Friday, September 7, 2012

Poetry Friday - A review of My America

One of the things that still amazes me is how huge the Unites States is. The country has mountains, lakes, rivers, canyons, deserts, big cities, tiny hamlets and almost everything else that you can think of. There are huge differences between the different regions, and when I drove across the country, from Virginia to Oregon, I felt as if I have driven through several countries.

Today's poetry title celebrates the diversity of the United States in a new way, and it is a title that children and adults alike will enjoy looking through.

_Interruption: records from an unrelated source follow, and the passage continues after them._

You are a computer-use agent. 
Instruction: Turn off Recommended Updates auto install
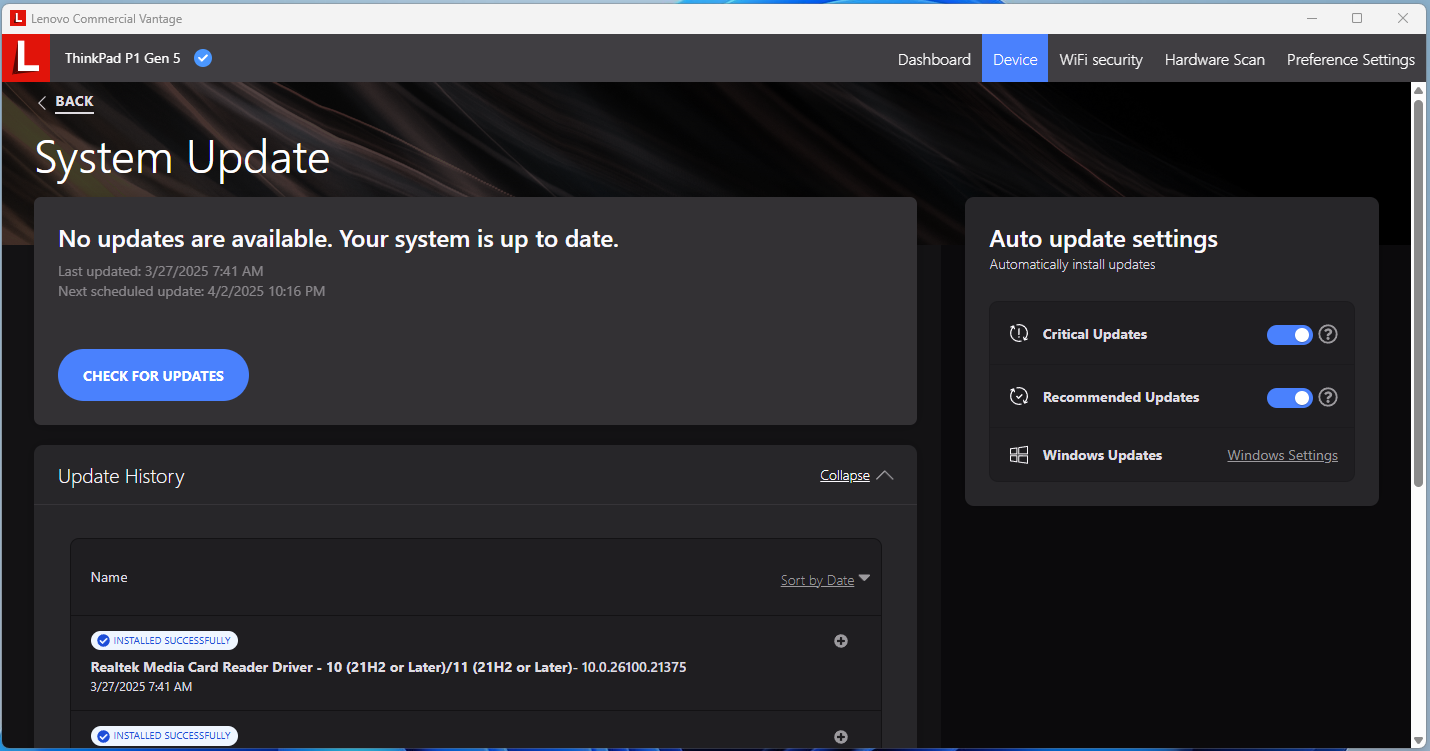(1289, 398)
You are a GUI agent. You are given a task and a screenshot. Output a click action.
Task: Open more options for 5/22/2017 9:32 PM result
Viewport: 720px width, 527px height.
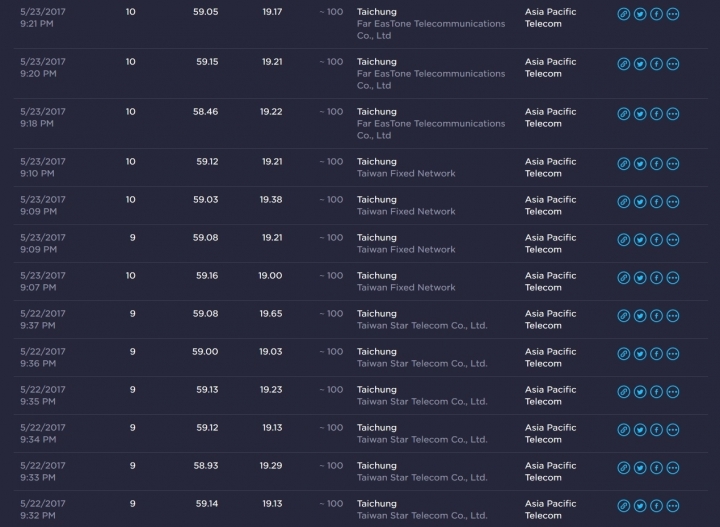673,506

Selected by Lee Bennett Hopkins
Illustrated by Stephen Alcorn
Poetry Picture Book
For ages 8 to 12
Simon and Schuster, 2000, 978-0-689-81247-7
When most of us think of an atlas, we think of a large format book that is full of maps of all kinds. If the atlas is about the United States, there will probably be maps showing the geographic regions, the states, and then in-detail maps of each of the states. This atlas is very different. There are maps, eight of them in total, but most of the book is taken up with words and illustrations rather than maps. Poet Lee Bennett Hopkins wanted to give readers a unique picture of the United States; one that uses poems to take people from “sea to shining sea;” one that captures how exciting and diverse this country is; and one that celebrates the many natural  and manmade wonders that can be found throughout the United States.
   The book is divided into eight sections, each one of which focuses on a particular region. Each section opens with a map and some basic statistics about the states that can be seen on the map. For example, the first chapter is about The Northeast States and in the opening, we find out a little about Connecticut, Delaware, Maine, Maryland, Massachusetts, New Hampshire, New Jersey, New York, Pennsylvania, Rhode Island, and Vermont. Then the poems begin, and they show us a little about this region, often capturing the flavor of the states. We read about how “Red lobster boats bob above barnacled anchors” in Maine, and how a New England lighthouse serves as a “compass for ships / as they pass / through the night.”
   In the section about the Pacific coast states, we visit some California missions, which “hold tales / of ancient years.” Here we can travel from the “Ice built, ice bound, and ice bounced” lands of Alaska to the island of Hawaii where the Mauna Loa, the live volcano, rumbles “A tumbled tune,” and sends “Fire!” into the air.
   This extraordinary collection of poems brings together the words of many poets including Lee Bennett Hopkins, Langston Hughes, Nikki Giovanni, and Douglas Florian. Together they give readers a vivid picture of an extraordinary country.